Task statement:
Rewrite the records from the line containing "Task: Click the Create button" through the end of the records, replacing "Create" with "Save" and leaving everything else unchanged. Omit the pictures.

Material shown:
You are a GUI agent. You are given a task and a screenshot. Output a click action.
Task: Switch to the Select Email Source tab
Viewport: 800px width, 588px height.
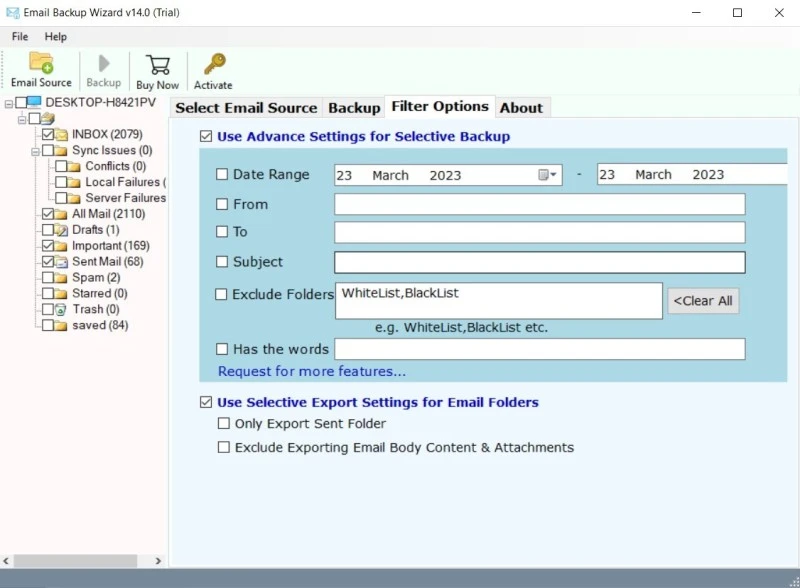point(246,108)
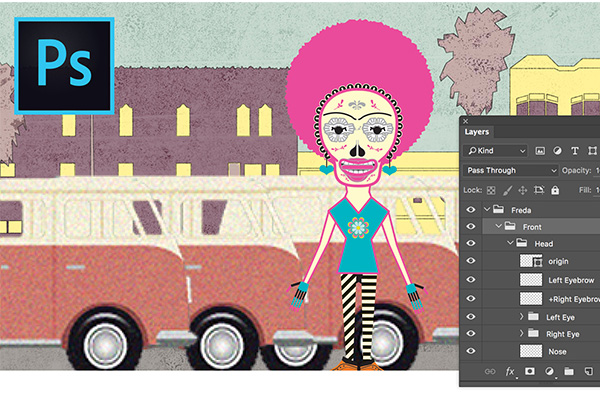Open the fx layer style menu

click(x=510, y=371)
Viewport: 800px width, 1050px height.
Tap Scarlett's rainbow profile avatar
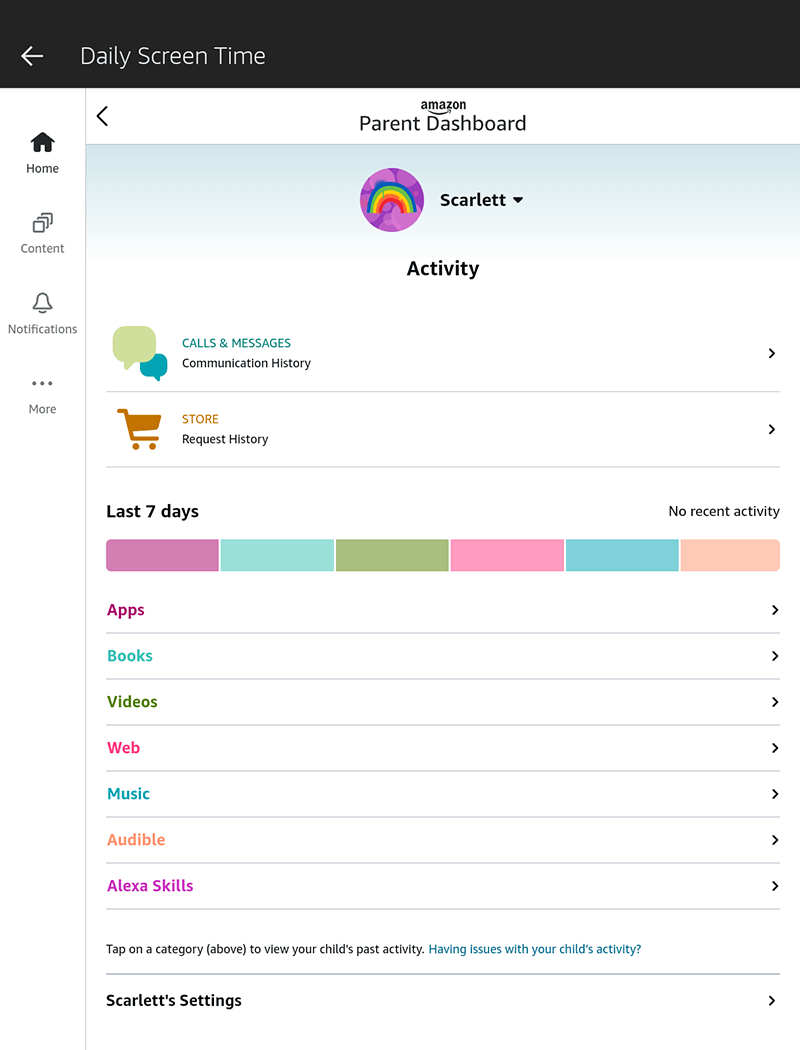click(x=392, y=200)
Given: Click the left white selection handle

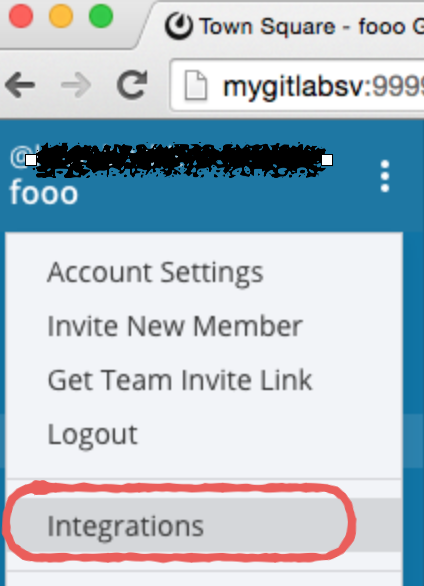Looking at the screenshot, I should (x=31, y=160).
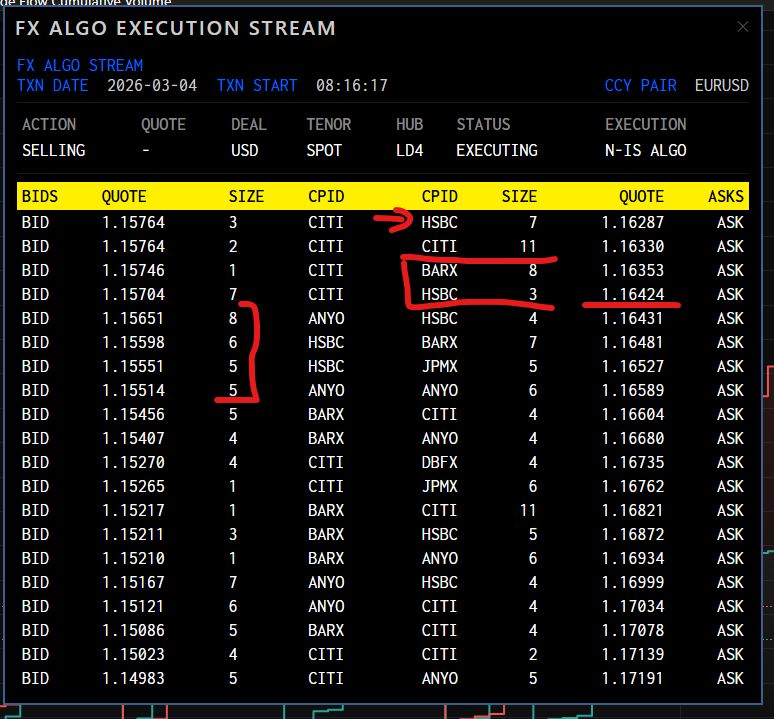Select the EXECUTING status value
Image resolution: width=774 pixels, height=719 pixels.
click(496, 150)
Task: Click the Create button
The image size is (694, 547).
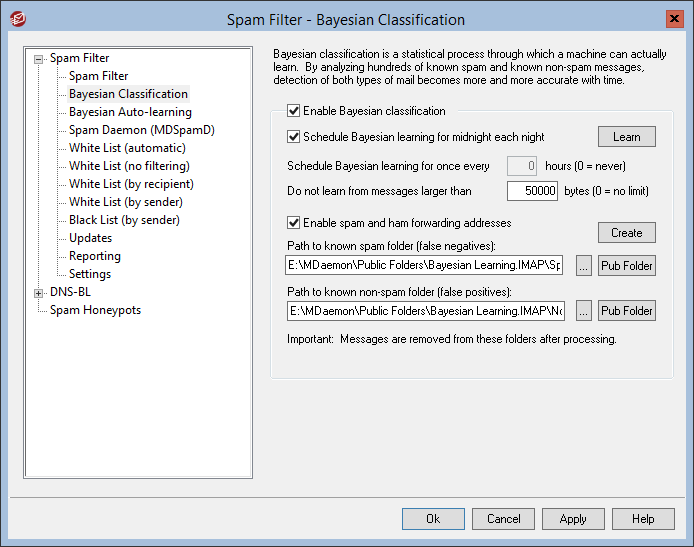Action: point(627,233)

Correct result:
Task: Click the Save button
The image size is (694, 547).
Action: point(627,233)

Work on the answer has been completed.